PROBLEM DESCRIPTION — Gather all lines with "Viewport" from the records.
======== MATERIAL FOR THE TASK ========
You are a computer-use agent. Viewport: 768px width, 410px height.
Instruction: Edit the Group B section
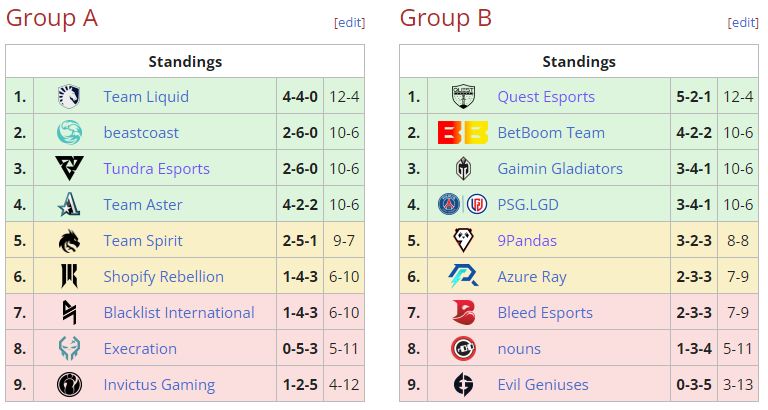744,23
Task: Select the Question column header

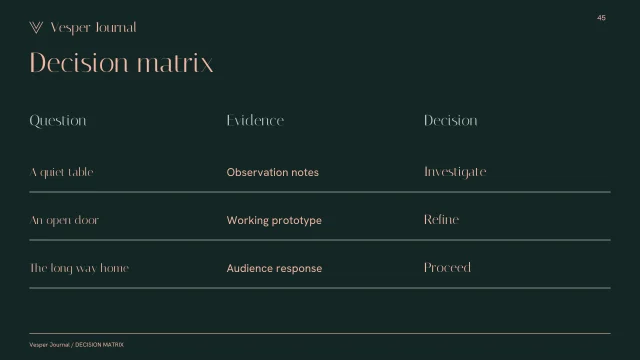Action: [58, 121]
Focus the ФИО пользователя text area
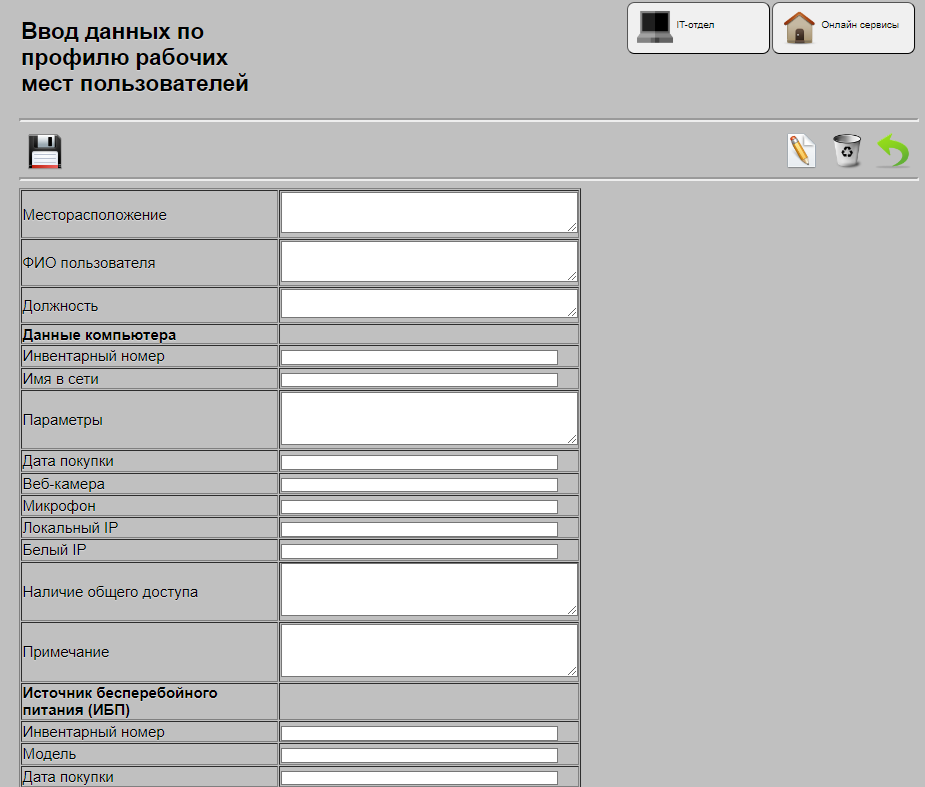The image size is (925, 787). point(428,262)
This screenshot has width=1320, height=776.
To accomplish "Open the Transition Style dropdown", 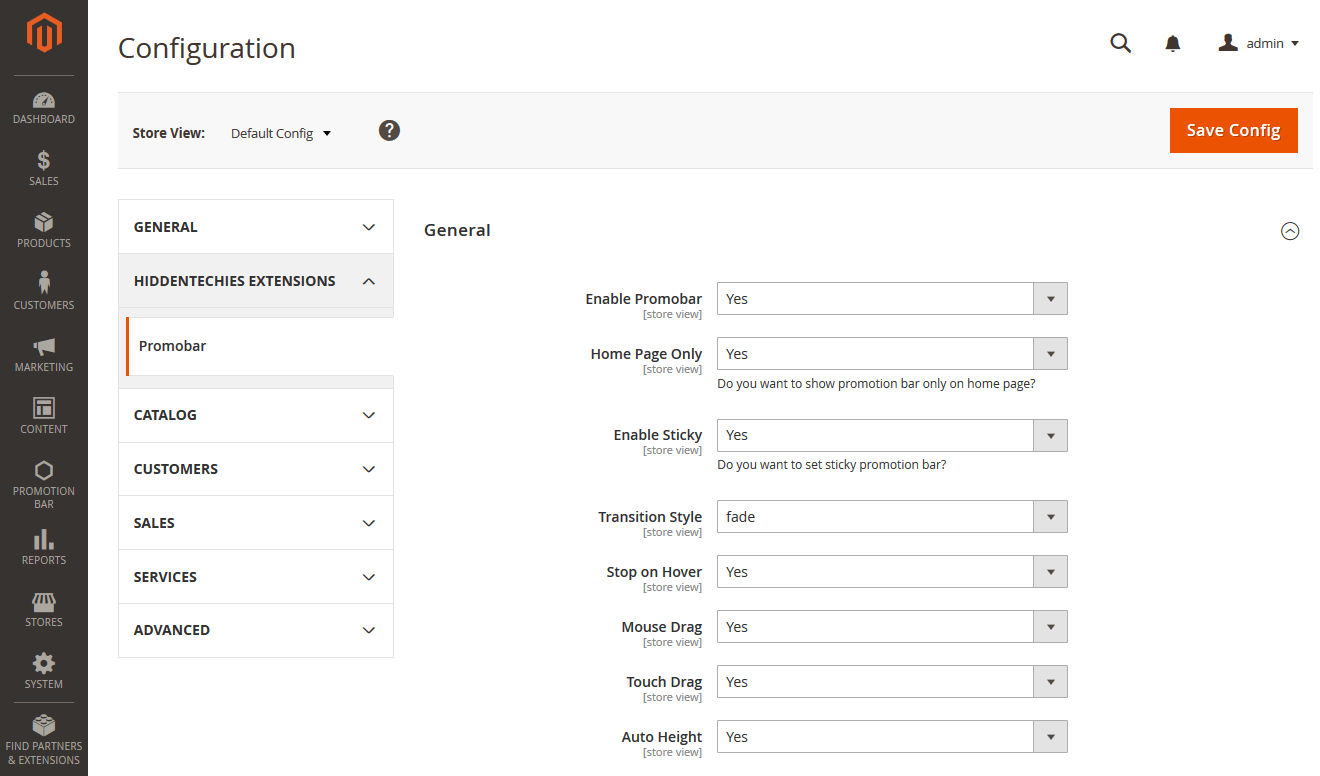I will (891, 517).
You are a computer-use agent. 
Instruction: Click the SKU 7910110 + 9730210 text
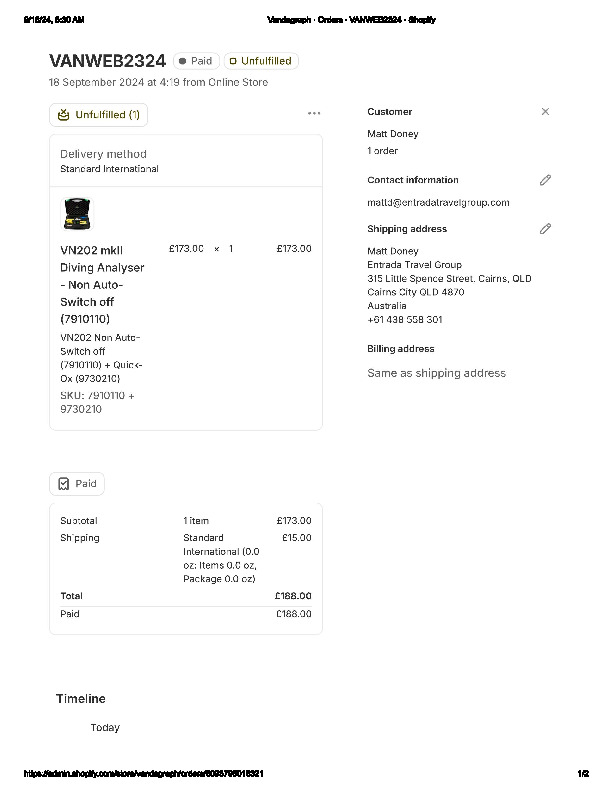(x=97, y=402)
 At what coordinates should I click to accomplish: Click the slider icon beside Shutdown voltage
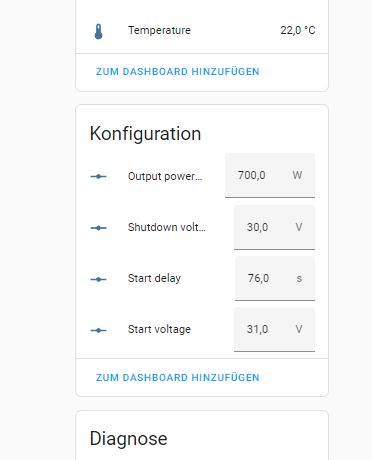(99, 228)
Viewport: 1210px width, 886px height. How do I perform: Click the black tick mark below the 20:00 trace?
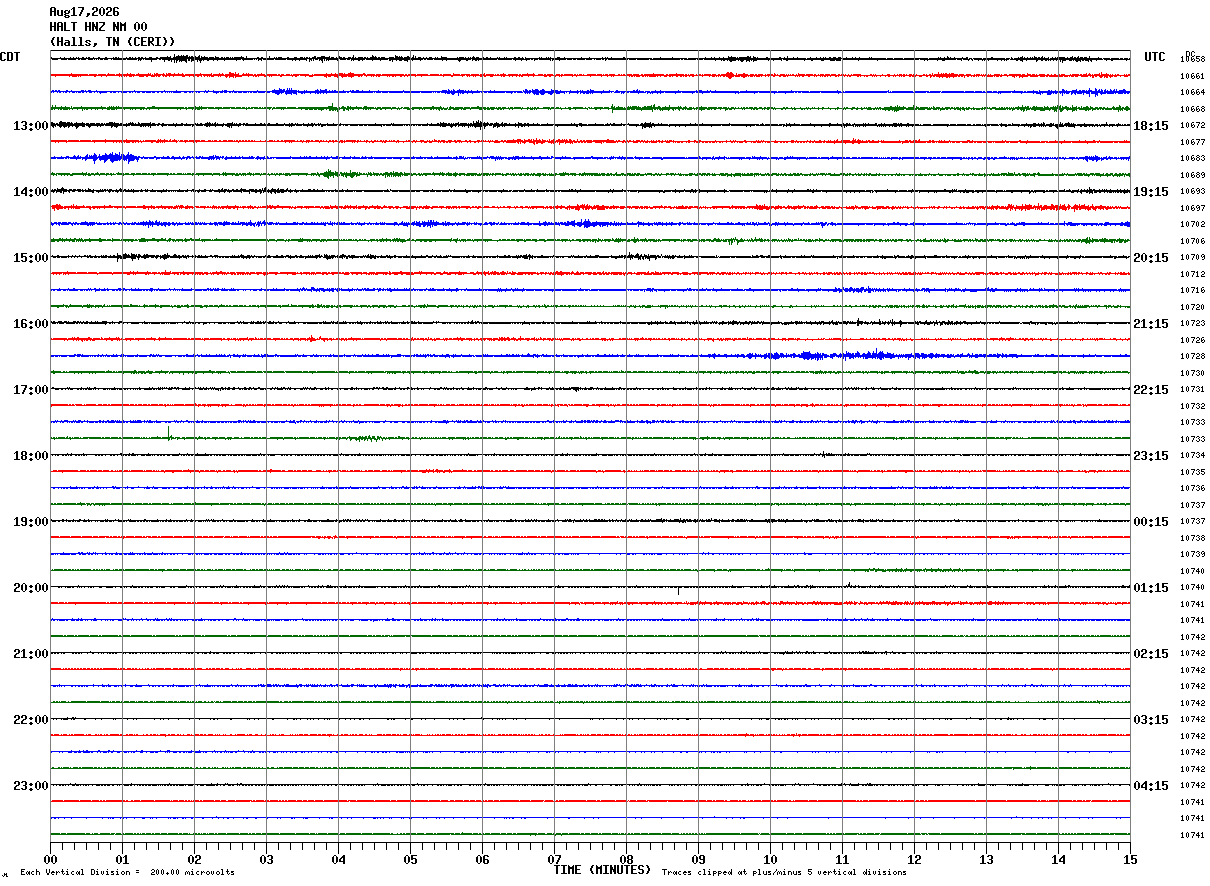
========
ANSWER FOR THIS EXERCISE —
You are a computer-use agent. Viewport: 768px width, 410px height.
Viewport: 1210px width, 886px height. How do I perform: Click the black tick mark below the 20:00 trace?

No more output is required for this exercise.